Lourdes García Trigo.
―Quiero ser pirata ―me dijo―, pero me mareo en el mar.
Me reía al hablar con él. Removía el café.
―¿Y no te te ha ocurrido ser pirata en la tierra?
Él reía. Se mesaba la barba. Se atusaba los bigotes. Se quitaba las gafas y cuando me ofrecía a limpiárselas negaba con la cabeza. A veces olvidaba sus manías. Se apartaba el pelo de la cara echando hacia atrás la cabeza y, al hacerlo, me envolvía en colonia.
―No, no. No es lo mismo. No podría izar las velas. No podría echar el ancla. Ni gritar “¡marineros de agua dulce!”
Lo he visto venir de nuevo. Su mueca amarga, a mí se me antoja risa. Porque sé que él ríe así, aunque ni lo sepa.
―¿Sigues queriendo ser pirata?
Lo he visto igual. Me he sentido las ojeras cargando mi rostro, pero cuando hablo con él parecen desvanecerse. Ha torcido la boca y se ha replegado el bigote, canoso.
―Sólo cuando hablo contigo ―me ha dicho. Ha sacado un pañuelo del bolsillo y se ha limpiado las gafas―. Pero me sigo mareando.
Ha mirado un momento al mar. A mí me ha dado tiempo de notarle las arrugas.
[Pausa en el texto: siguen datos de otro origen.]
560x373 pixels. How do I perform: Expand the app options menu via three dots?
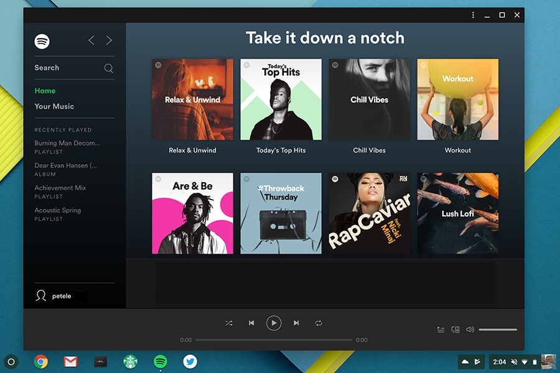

―Quiero salir. Aunque me maree.
―¿Seguro? ―me he oído―. ¿Lo harás?
Entonces el rostro se le arruga. Los ojos oscuros, grandes como almendras, sobresalen entre los pliegues de la piel y las cejas blancas.
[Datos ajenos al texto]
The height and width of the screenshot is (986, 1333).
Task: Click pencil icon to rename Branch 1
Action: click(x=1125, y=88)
―Me voy ―susurra―. Llevo biodramina.
Y ríe. Casi se le escapan las gafas. No me deja responder, dice que ha venido sólo para informarme. Paga el café, me besa y se va. Lo veo desaparecer entre el bosque del puerto.
Después será cuando yo ría. Viejo, encorvado, reaparecerá a mi espalda. Que no voy, me dirá, que me mareo. Que ya está.